Según ministros europeos, las negociaciones podrían fracasar si Londres no garantiza el estatus de la frontera irlandesa

Reuters

La Unión Europea está preparada para iniciar las negociaciones sobre la futura relación post-Brexit con el Reino Unido, en las cuales se tratará desde el comercio hasta la seguridad, si bien se tratará de un proceso "muy duro" que podría fracasar si Londres no garantiza el estatus de la frontera irlandesa en los términos previamente acordados, dijeron el martes ministros europeos.

Reino Unido abandonó oficialmente la UE el 31 de enero tras más de tres años de trabadas negociaciones de divorcio, complicadas por la situación en la que quedará la frontera irlandesa, la única por vía terrestre entre el bloque y Reino Unido en la actualidad, marcada por un pasado de violencia.

Después del tono agrio de ambas partes antes de las negociaciones que comenzarán la próxima semana, Irlanda advirtió que hasta el más básico de los acuerdos comerciales sería imposible antes de que acabe el año si Londres no cumple con sus compromisos fronterizos del acuerdo de salida.

"Si no se aprecian progresos en las infraestructuras necesarias (...) en los próximos meses, va a ser una señal muy preocupante de cara a saber si va a ser posible obtener algún resultado razonable para finales de año", dijo en Bruselas el ministro de Relaciones Exteriores de Irlanda, Simon Coveney.

"De no suceder, dañará significativamente las perspectivas de poder conseguir siquiera un acuerdo comercial de mínimos (...) para finales de año", dijo, a su llegada a una reunión con sus colegas comunitarios en la sede de la UE.

En virtud del complejo acuerdo de divorcio entre la quinta mayor economía del mundo y su mayor bloque comercial, Irlanda del Norte permanece en el área de control aduanas de Reino Unido, pero se aplicarían aranceles a los bienes que crucen desde la isla de Gran Bretaña al territorio en caso de estar destinadas a Irlanda o a cualquier otro punto de la UE.

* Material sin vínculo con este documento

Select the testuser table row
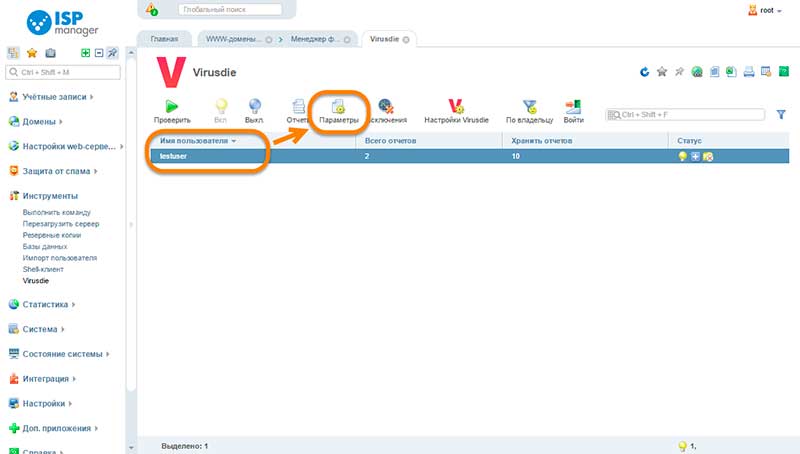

"Cumpliremos con nuestras obligaciones", dijo el lunes un portavoz del primer ministro británico, Boris Johnson.

"El primer ministro (...) ha sido claro en que, más allá de una reducida serie de cambios, (...) no habrá cambios en el comercio entre Reino Unido e Irlanda del Norte y no hemos pedido a ningún puerto que se prepare para nuevas comprobaciones o controles entre Reino Unido e Irlanda del Norte".

El euroescéptico Gobierno de línea dura de Johnson también ha dicho que no introducirá nuevos controles en la frontera terrestre con Irlanda. Coveney enfatizó que la UE no aceptará esa situación.

"La aplicación de los acuerdos que ya se han alcanzado son la prueba de la buena fe y la confianza", dijo, en alusión al acuerdo de divorcio legalmente vinculante. "Y sin buena fe y confianza, la construcción de una futura relación no va a ser fácil".

El comercio actual de Reino Unido con la UE, en cuya unión aduanera y mercado único permanecerá hasta que venza el período de transición el 31 de diciembre, se compone en la actualidad de un 45% de exportaciones y un 53% de importaciones.

La UE ofrece una relación comercial sin aranceles ni cuotas a cambio de que el Reino Unido se comprometa a no perjudicar a las empresas europeas con estándares más bajos —y, por tanto, más baratos— en materia medioambiental, laboral, fiscal y de ayudas estatales.